→ **Task instructions**
Copy the listing from the line that contains "Click the blue" through the line that contains "click(x=752, y=324)", swapping "blue" for "green" and leaving everything else the same.

→ **Raw data**
- - - - - - -

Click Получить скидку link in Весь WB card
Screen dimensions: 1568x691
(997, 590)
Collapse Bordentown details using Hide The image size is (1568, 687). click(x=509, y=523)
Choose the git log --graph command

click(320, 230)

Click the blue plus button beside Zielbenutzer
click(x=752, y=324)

- - - - - - -

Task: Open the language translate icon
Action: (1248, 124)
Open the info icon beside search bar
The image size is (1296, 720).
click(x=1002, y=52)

- - - - - - -

→ **Final result**
Click the green plus button beside Zielbenutzer
click(x=752, y=324)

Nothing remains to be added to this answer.